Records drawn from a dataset

- - - -

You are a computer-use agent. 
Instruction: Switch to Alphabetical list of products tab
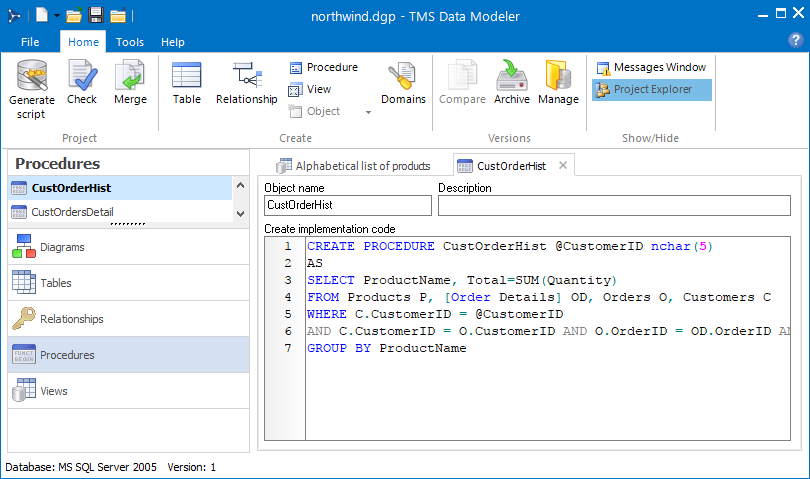[x=353, y=166]
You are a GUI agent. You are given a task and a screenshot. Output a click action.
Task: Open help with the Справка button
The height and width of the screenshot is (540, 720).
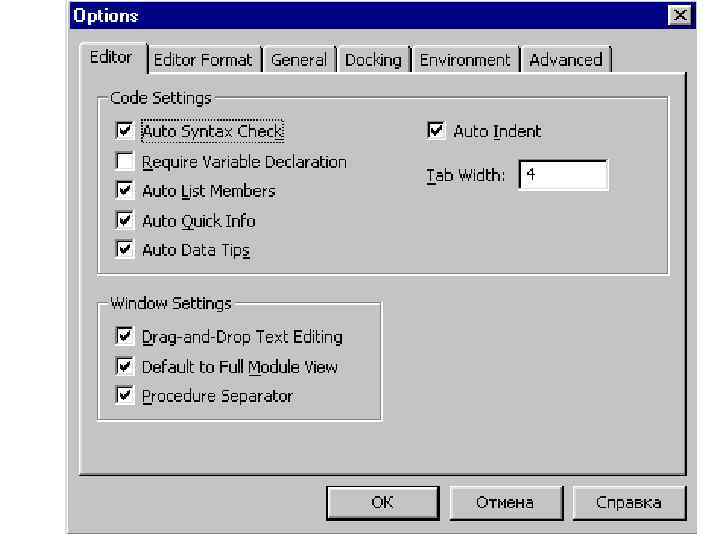click(629, 503)
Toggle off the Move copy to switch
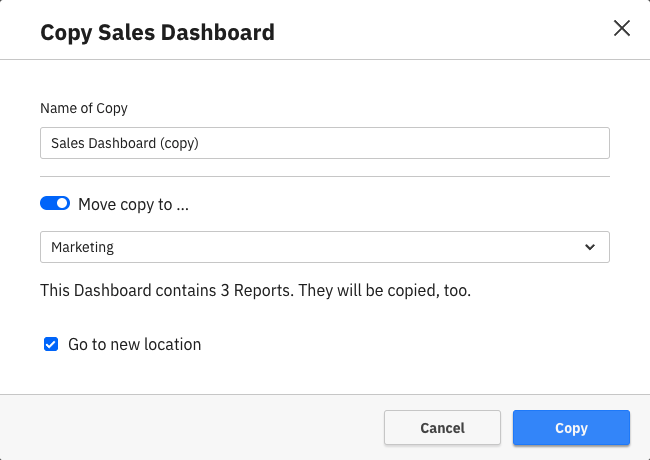Screen dimensions: 650x460 pos(55,204)
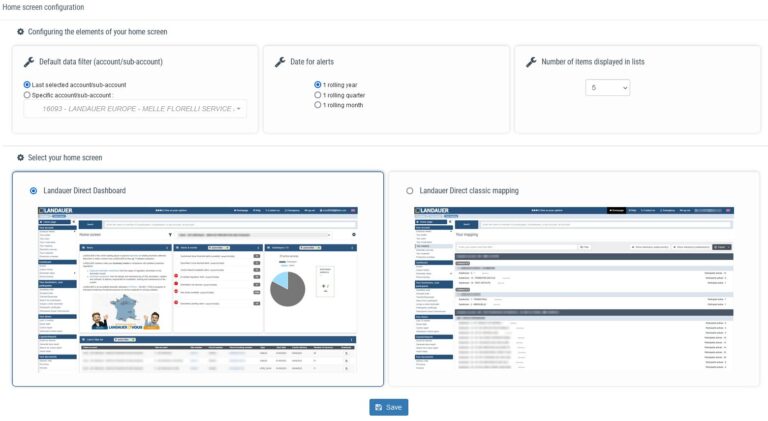This screenshot has width=768, height=421.
Task: Select Landauer Direct Dashboard home screen radio
Action: click(x=33, y=191)

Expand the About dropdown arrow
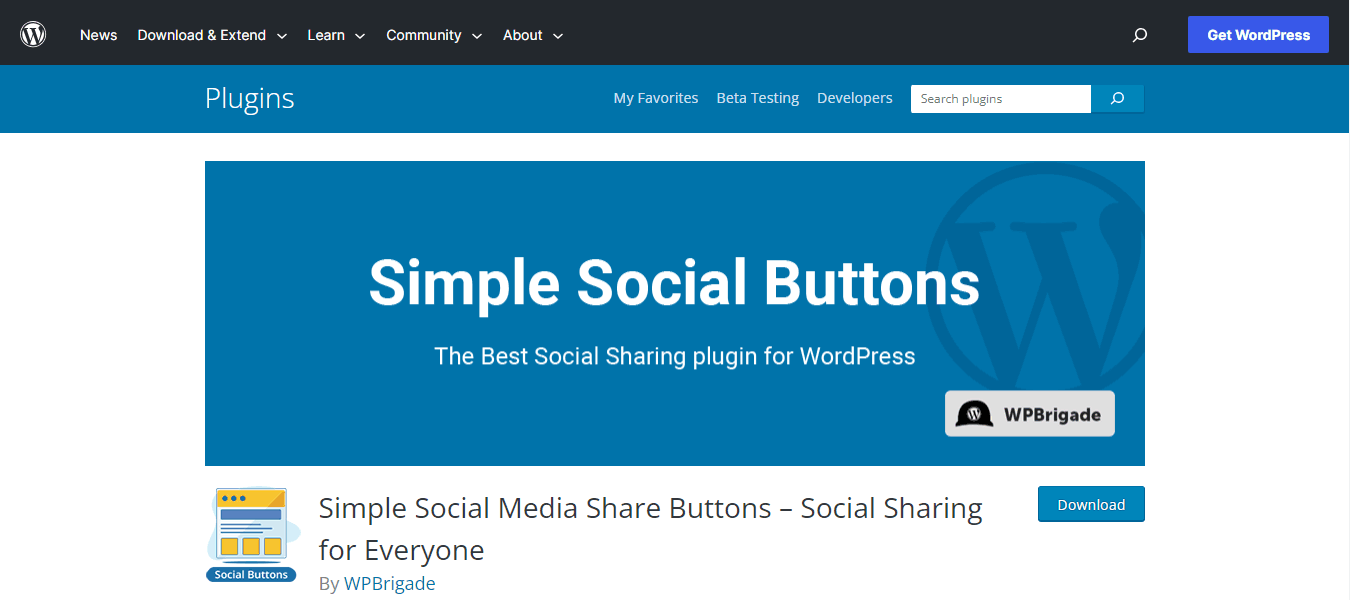coord(558,36)
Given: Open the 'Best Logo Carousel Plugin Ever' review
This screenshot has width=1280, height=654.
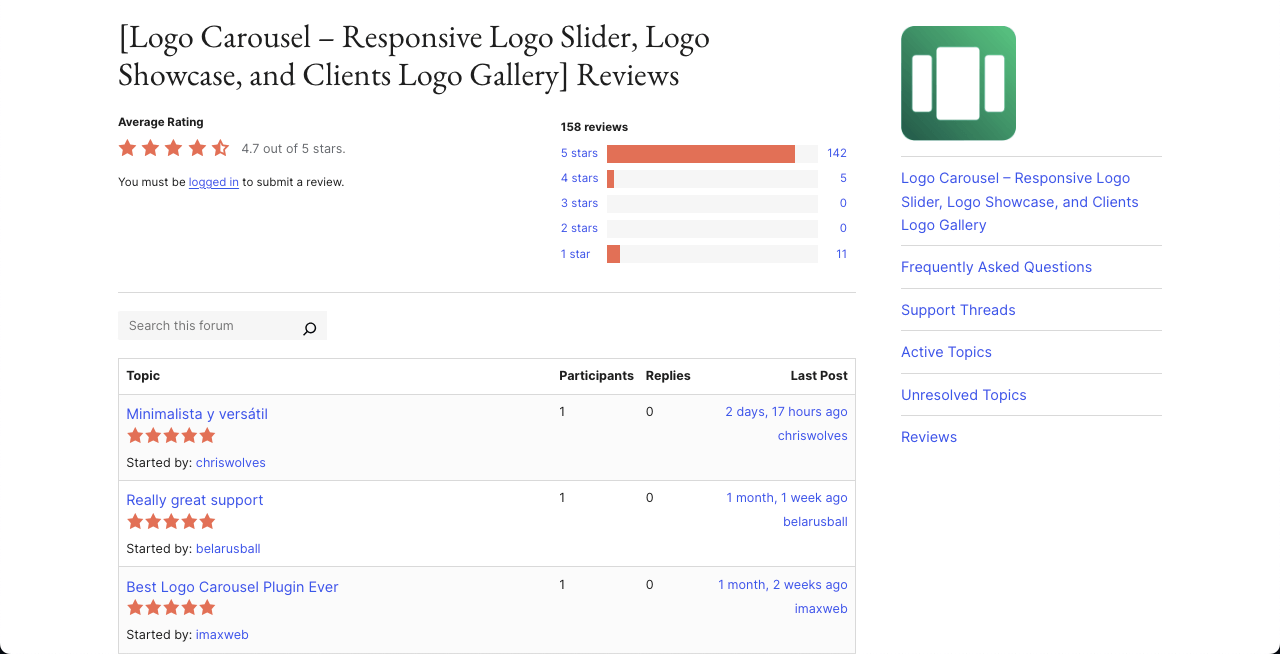Looking at the screenshot, I should coord(232,587).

- - - -

Write out exactly, please, the lines that start at the one containing "Instruction: Switch to" and run through the final line of the entries, both included, leaving pictures out.

Instruction: Switch to Alphabetical list of products tab
[x=353, y=166]
You are a GUI agent. You are given a task and a screenshot. Output a click action.
Task: Open help with the Справка button
The height and width of the screenshot is (540, 720).
click(629, 503)
Toggle off the Move copy to switch
Screen dimensions: 650x460 pos(55,204)
This screenshot has width=768, height=421.
Task: Select Landauer Direct Dashboard home screen radio
Action: click(x=33, y=191)

Expand the About dropdown arrow
coord(558,36)
Given: Open the 'Best Logo Carousel Plugin Ever' review
This screenshot has width=1280, height=654.
Looking at the screenshot, I should coord(232,587).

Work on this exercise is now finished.